C++ Succinctly: Strings

Introduction

Strings are one of those troublesome things in C and C++. In the early days of the languages, strings were all character arrays, typically 7-bit ASCII (though perhaps EBCDIC on IBM mainframes that C was ported to). Then came a mess of OS-specific workarounds, such as code pages, to allow for languages with characters that were not in the English alphabet. After a period of chaos, came Unicode. Then Unicode. And then Unicode again. And a few more Unicodes here and there as well, which is the root of the problem today.

Unicode is, in essence, two things. It’s a defined series of code points in which there is a one-to-one mapping of a particular code point to a particular value, some are graphic, others control and manipulate formatting or provide other required information. Everyone who uses Unicode agrees on all of these, including the private-use code points, which all agree are reserved for Unicode-conforming applications. So far, so good.

Then there are the encoding schemes where the divisions come from. There are 1,114,112 code points in Unicode. How do you represent them? The answer was the encoding schemes. UTF-16 was the first. It was later followed by UTF-8 and UTF-32. There are also endianness issues with some of these.

Other formats came and went, some of which were never even part of Unicode.

Windows ultimately adopted UTF-16 as did .NET and Java. Many GNU/Linux and other UNIX-like systems adopted UTF-8. Some UNIX-like systems use UTF-32. Some might use UTF-16. The web uses UTF-8 for the most part, due to that encoding’s intentional design to be mostly backward compatible with ASCII. As long as you are working on one system, all is well. When you try to become cross-platform, things can become more confusing.

Strings

char* Strings

The char* strings (pointers to arrays of char) originally meant ASCII strings. Now they sometimes mean ASCII, but more frequently, they mean UTF-8. This is especially true in the UNIX world.

When programming for Windows, generally, you should assume that a char* string is an ASCII string or a code-page string. Code pages use the extra bit left over from 7-bit ASCII to add another 128 characters, thus creating a lot of localized text still fitting within one byte per character.

wchar_t* Strings

wchar_t* strings (pointers to arrays of wchar_t, also called wide characters) use a different, implementation-dependent character set. On Windows, this means a 16-bit value, which is used for UTF-16. You should always work with wchar_t as your native character type for Windows unless you have to support really, really old OS versions (i.e., the old Windows 9X series).

When you write a wide character string constant in code, you prefix the opening double quotes with an L. For example: const wchar_t* s = L"Hello World";. If you only need a single character, you again use the L, but with single quotes: wchar_t ch = L'A’;.

std::string and std::wstring Strings

The std::string and std::wstring classes are found in the <string> header file. As you might imagine, std::string corresponds to char* while std::wstring corresponds to wchar_t*.

These classes provide a convenient way to store variable length strings and should be used for class member variables in place of their corresponding raw pointers (char* and wchar_t*).

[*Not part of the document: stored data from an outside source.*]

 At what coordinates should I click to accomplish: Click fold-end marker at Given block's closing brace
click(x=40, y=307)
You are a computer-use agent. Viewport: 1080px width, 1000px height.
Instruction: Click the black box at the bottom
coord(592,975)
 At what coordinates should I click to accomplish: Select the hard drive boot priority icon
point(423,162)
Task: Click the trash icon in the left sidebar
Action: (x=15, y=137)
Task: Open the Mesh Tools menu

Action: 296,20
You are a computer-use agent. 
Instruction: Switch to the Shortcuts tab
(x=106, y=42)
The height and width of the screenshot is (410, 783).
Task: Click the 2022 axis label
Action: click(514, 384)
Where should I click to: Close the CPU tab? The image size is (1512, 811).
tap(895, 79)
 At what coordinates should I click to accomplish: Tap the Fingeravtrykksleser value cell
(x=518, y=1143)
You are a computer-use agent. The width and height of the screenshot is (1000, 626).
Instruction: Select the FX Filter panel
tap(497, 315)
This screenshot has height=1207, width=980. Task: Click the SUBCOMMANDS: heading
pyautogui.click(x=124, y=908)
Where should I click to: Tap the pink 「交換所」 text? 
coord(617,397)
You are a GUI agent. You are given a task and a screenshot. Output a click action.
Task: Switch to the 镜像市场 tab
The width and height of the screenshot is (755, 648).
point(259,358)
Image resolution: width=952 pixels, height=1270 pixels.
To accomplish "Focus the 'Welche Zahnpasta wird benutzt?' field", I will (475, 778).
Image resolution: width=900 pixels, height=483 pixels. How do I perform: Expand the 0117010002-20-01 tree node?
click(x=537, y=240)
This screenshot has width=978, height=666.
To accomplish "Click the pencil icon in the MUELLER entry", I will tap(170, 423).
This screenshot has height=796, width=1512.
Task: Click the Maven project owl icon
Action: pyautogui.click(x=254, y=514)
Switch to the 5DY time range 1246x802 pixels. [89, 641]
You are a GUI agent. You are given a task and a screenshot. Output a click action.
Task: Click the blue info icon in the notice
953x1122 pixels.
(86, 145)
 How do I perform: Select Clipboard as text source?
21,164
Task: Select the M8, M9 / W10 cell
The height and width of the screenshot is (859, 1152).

You should only use the raw pointers to pass strings as arguments, and then only if the string will be used as-is or copied locally into one of these string types.

In either case, the function should take in the string pointer as a pointer to const (e.g., const wchar_t* someStr). After all, pointers do not incur the same construction and destruction expense that std::string and std::wstring do. Using a pointer to const ensures that the function will not accidentally modify the data or try to free the memory that is pointed to.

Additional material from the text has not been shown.